恋ぞつもりて、やがて愛に変わるまで。
「本当に……ごめんな」
景臣先輩は、ただそれだけを繰り返す。
私は謝罪を聞きたかったのだろうか。
ううん、違う。
だって、ごめんなって言われても胸の痛みは和らがないから。
体は雨に濡れて冷たいのに、頬に生暖かい水が伝う。
泣いている事に気づいて、私はそれを乱暴に手の甲で拭った。
「守りたかったのに……結局傷つけて、ごめん」
景臣先輩はそう言って傘を石段に置くと、縋るように私を見つめて立ち上がった。
「……大切だったのに、ごめんな」
「っ、触らないで!」
伸ばされた手を私は勢いよく振り払った。
パシンッと乾いた音が神社の境内に響き、途端に罪悪感がわく。
「私、なんで……」
自分の手のひらと、呆然と立ち尽くす景臣先輩の顔を交互に見つめて、1歩、また1歩と後ずさる。

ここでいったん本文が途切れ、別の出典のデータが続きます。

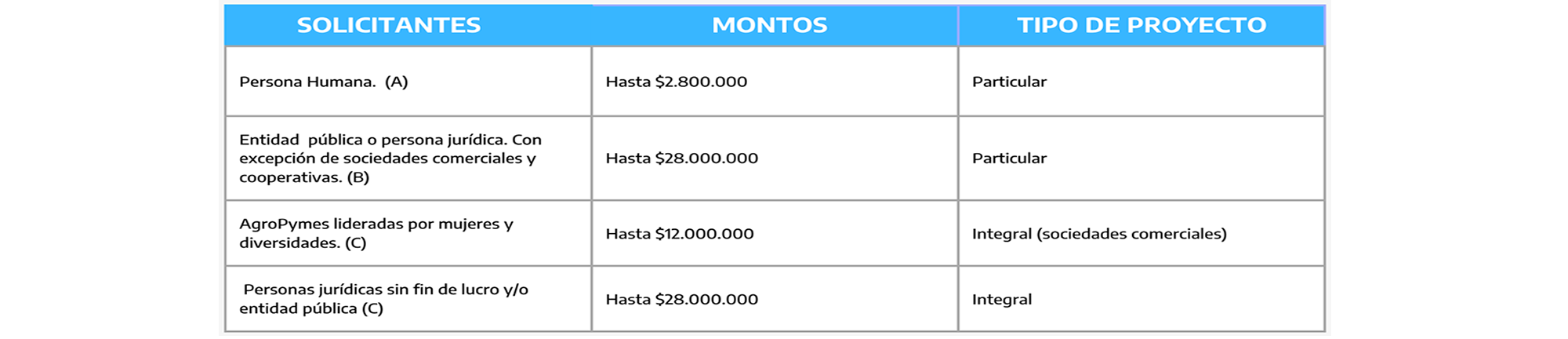
Task: Select the Integral cell in the last row
Action: pos(1142,299)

こんな事がしたかったわけじゃないと、私は子供みたいに首を横に振った。
こんなの、いくらなんでもやりすぎだ。
でも、なんで景臣先輩は私を大切だなんて言ったのだろう。
あぁ、もしかしてまた雅臣先輩の代わりだろうか。
恋のきっかけをくれた人と、恋心を膨らませてくれた人は別の人。
だからなおさら、景臣先輩に『大切だった』なんて言われて、どうしたらいいのかわからなかった。
「……ごめんな」
景臣先輩はまた、私に謝る。
なんて、悲しい関係なんだろう。
私と景臣先輩を繋ぐのは……罪悪感、それだけだ。